— WHAT YOU HAVE TO DO —
Would you please output the records exactly as they appear below?

— PROVIDED MATERIAL —
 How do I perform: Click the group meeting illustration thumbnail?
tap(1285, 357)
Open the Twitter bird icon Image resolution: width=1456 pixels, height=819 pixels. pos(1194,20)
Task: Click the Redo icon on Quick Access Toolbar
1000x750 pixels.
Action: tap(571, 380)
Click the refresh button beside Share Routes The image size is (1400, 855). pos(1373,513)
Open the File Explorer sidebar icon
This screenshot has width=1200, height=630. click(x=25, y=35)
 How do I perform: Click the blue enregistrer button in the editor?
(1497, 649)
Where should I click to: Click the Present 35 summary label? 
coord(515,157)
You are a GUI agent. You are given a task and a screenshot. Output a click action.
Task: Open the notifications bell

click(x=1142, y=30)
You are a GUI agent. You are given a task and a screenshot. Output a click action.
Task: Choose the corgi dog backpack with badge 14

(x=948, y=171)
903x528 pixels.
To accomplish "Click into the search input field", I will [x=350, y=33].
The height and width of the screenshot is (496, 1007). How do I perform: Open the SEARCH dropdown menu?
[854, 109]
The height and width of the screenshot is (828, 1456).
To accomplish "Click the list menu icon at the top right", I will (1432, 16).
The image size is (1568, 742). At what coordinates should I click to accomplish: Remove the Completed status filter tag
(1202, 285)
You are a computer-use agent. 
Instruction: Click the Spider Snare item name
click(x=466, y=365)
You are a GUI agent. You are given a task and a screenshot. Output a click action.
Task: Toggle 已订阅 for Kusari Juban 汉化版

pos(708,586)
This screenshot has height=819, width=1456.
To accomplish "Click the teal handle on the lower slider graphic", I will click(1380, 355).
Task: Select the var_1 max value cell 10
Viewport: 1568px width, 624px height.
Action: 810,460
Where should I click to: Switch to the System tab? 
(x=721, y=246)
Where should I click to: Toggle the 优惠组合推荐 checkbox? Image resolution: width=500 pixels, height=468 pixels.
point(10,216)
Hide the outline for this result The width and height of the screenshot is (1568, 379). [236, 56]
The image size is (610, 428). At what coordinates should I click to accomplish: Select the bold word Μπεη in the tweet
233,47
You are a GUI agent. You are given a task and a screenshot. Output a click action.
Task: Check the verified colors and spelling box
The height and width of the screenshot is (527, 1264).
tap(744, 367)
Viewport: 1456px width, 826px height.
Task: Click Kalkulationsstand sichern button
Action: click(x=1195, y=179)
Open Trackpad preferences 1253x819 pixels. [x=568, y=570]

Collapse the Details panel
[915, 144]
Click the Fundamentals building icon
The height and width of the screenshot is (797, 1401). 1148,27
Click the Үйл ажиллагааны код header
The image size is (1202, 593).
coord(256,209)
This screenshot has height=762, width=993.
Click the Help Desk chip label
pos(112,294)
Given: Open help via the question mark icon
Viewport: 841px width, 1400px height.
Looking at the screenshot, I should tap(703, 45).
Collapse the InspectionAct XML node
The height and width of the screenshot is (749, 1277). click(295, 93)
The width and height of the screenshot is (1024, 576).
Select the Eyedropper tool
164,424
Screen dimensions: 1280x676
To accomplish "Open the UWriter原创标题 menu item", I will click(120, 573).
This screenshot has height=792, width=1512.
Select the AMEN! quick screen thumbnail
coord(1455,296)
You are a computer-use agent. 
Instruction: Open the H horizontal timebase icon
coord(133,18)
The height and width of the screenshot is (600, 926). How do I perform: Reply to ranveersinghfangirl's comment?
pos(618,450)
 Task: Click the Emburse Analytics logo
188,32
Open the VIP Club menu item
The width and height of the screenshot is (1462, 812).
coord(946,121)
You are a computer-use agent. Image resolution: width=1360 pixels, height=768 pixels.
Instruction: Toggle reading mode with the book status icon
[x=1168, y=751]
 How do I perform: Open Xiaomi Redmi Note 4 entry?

— ANSWER FOR THE TASK —
 How do I perform: Click the group meeting illustration thumbnail?
tap(1285, 357)
Open the Twitter bird icon Image resolution: width=1456 pixels, height=819 pixels. pos(1194,20)
Task: Click the Redo icon on Quick Access Toolbar
1000x750 pixels.
Action: tap(571, 380)
Click the refresh button beside Share Routes The image size is (1400, 855). pos(1373,513)
Open the File Explorer sidebar icon
This screenshot has width=1200, height=630. click(x=25, y=35)
 How do I perform: Click the blue enregistrer button in the editor?
(1497, 649)
Where should I click to: Click the Present 35 summary label? 
coord(515,157)
You are a GUI agent. You are given a task and a screenshot. Output a click action.
Task: Open the notifications bell

click(x=1142, y=30)
You are a GUI agent. You are given a task and a screenshot. Output a click action.
Task: Choose the corgi dog backpack with badge 14

(x=948, y=171)
903x528 pixels.
To accomplish "Click into the search input field", I will [x=350, y=33].
The height and width of the screenshot is (496, 1007). How do I perform: Open the SEARCH dropdown menu?
[854, 109]
The height and width of the screenshot is (828, 1456).
To accomplish "Click the list menu icon at the top right", I will (1432, 16).
The image size is (1568, 742). At what coordinates should I click to accomplish: Remove the Completed status filter tag
(1202, 285)
You are a computer-use agent. 
Instruction: Click the Spider Snare item name
click(x=466, y=365)
You are a GUI agent. You are given a task and a screenshot. Output a click action.
Task: Toggle 已订阅 for Kusari Juban 汉化版

pos(708,586)
This screenshot has height=819, width=1456.
To accomplish "Click the teal handle on the lower slider graphic", I will click(1380, 355).
Task: Select the var_1 max value cell 10
Viewport: 1568px width, 624px height.
Action: 810,460
Where should I click to: Switch to the System tab? 
(x=721, y=246)
Where should I click to: Toggle the 优惠组合推荐 checkbox? Image resolution: width=500 pixels, height=468 pixels.
point(10,216)
Hide the outline for this result The width and height of the screenshot is (1568, 379). [236, 56]
The image size is (610, 428). At what coordinates should I click to accomplish: Select the bold word Μπεη in the tweet
233,47
You are a GUI agent. You are given a task and a screenshot. Output a click action.
Task: Check the verified colors and spelling box
The height and width of the screenshot is (527, 1264).
tap(744, 367)
Viewport: 1456px width, 826px height.
Task: Click Kalkulationsstand sichern button
Action: click(x=1195, y=179)
Open Trackpad preferences 1253x819 pixels. [x=568, y=570]

Collapse the Details panel
[915, 144]
Click the Fundamentals building icon
The height and width of the screenshot is (797, 1401). 1148,27
Click the Үйл ажиллагааны код header
The image size is (1202, 593).
coord(256,209)
This screenshot has height=762, width=993.
Click the Help Desk chip label
pos(112,294)
Given: Open help via the question mark icon
Viewport: 841px width, 1400px height.
Looking at the screenshot, I should tap(703, 45).
Collapse the InspectionAct XML node
The height and width of the screenshot is (749, 1277). click(295, 93)
The width and height of the screenshot is (1024, 576).
Select the Eyedropper tool
164,424
Screen dimensions: 1280x676
To accomplish "Open the UWriter原创标题 menu item", I will click(120, 573).
This screenshot has height=792, width=1512.
Select the AMEN! quick screen thumbnail
coord(1455,296)
You are a computer-use agent. 
Instruction: Open the H horizontal timebase icon
coord(133,18)
The height and width of the screenshot is (600, 926). How do I perform: Reply to ranveersinghfangirl's comment?
pos(618,450)
 Task: Click the Emburse Analytics logo
188,32
Open the VIP Club menu item
The width and height of the screenshot is (1462, 812).
coord(946,121)
You are a computer-use agent. Image resolution: width=1360 pixels, height=768 pixels.
Instruction: Toggle reading mode with the book status icon
[x=1168, y=751]
 How do I perform: Open Xiaomi Redmi Note 4 entry?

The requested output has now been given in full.